Poco più di dieci giorni e la Gran Bretagna tornerà al voto, giovedì 8 giugno il giorno fissato per andare alle urne. Votazioni anticipate, chiamate snap election, che hanno messo fine all’attuale legislatura che si sarebbe dovuta naturalmente concludere nel 2020. Il Governo uscente, qualunque sia lo schieramento vincente, sarà quello che verrà ricordato nella storia per avere negoziato il divorzio dall’Unione Europea, decisone che la Gran Bretagna ha preso nel referendum dello scorso giugno.
Prima che la campagna elettorale venisse sospesa dopo il triste attacco terroristico di Manchester, i partiti hanno presentato il loro “manifesto”, ossia il programma di governo qualora escano vincitori dalle urne. Denominatore comune delle tre maggiori forze in campo è la volonta di garantire i diritti dei cittadini provenienti da paesi Ue già presenti nel Regno Unito e viceversa. Si tratta di oltre 3 milioni di persone che lavorano in UK, mentre oltre 1 milione di Britannici sono sparsi nel vecchio continente.

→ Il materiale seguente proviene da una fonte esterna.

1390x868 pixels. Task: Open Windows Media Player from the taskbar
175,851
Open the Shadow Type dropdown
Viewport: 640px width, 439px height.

L’attuale premier Theresa May (al centro nella foto in alto) con il Partito Conservatore cerca una riconferma, evidenziando nel suo programma di governo un sostanziale abbassamento del flusso migratorio, portandolo a 100mila unità rispetto alle attuali 270mila. I Conservatori sono pronti ad abbandonare il mercato unico e la libera circolazione delle persone, con pieno controllo dei confini. Da aggiungere un abbassamento delle tasse sulle imprese per attrarre investitori una volta fuori dalla Ue. I Tories vogliono inoltre introdurre il costo di 2mila sterline annue per le nuove assunzioni di personale altamente qualificato se non possessori di passaporto britannico, il tutto per incoraggiare l’assunzione di personale locale.
Il Partito Laburista con il suo leader Jeremy Corbyn (a sinistra nella foto in alto) punta invece alla nazionalizzazione delle ferrovie, della rete idrica e del sistema postale. Propone di aumentare il salario minimo a 10 Sterline l’ora a partire dal 2020, 4 giorni feriali in più all’anno e un aumento della tassazione per i redditi oltre le 80mila sterline. Sulla vicenda Brexit vogliono mantenere l’accesso al mercato unico senza se e senza ma. Previsto l’aumento delle tasse sulle imprese.
I Liberal-Democratici invece, con il loro leader Tim Farron (a destra nella foto in alto), sono gli unici che parlano apertamente di Europa. Propongono un secondo referendum sui termini d’uscita dall’Unione Europea, eventualmente da rifiutare se non graditi all’elettorato. Vogliono mantenere ad ogni costo l’accesso al mercato unico e alla libera circolazione dei cittadini nei confini Ue, e riuscire a mantenere la City di Londra come centro finanziario di riferimento europeo (e mondiale). Propongono inoltre l’abbassamneto del diritto di voto a 16 anni.
Nei diversi sondaggi appare visibilmente in testa il Partito Conservatore che dovrebbe riconfermarsi, stando ai numeri, con una percentuale che va ben oltre il 40%. Segue il Partito Laburista con una media del 30%, mentre i Liberal-Democratici stanno intorno al 10%. Bisognerà fare i conti poi con lo Scottish National Party di Nicola Sturgeon, che in Scozia non sembra davvero avere rivali, e che avrà una fortissima influenza nella composizione del prossimo parlamento se dovesse riconfermare gli oltre 50 seggi su 650 disponibili che ottenne nelle ultime votazioni del 2015.
Tutto questo lo sapremo il 9 giugno, quando le urne avranno espresso chi avrà ottenuto il numero magico di 326 seggi, maggioranza necessaria per poter formare il nuovo governo tale da evitare il temuto hung parliament, situazione in cui nessuno ha la maggioranza. In questo caso bisognerà formare una coalizione per arrivarci, come fecero Conservatori e Lib-Dems nel 2010.
Una certezza sola all’orizzonte: chi sarà il nuovo Premier fra May, Corbyn o Fallon, sarà automaticamente il negoziatore della Brexit, la fine del matrimonio fra Londra e Bruxelles che scadrà, salvo improbabili proroghe, il 29 marzo 2019.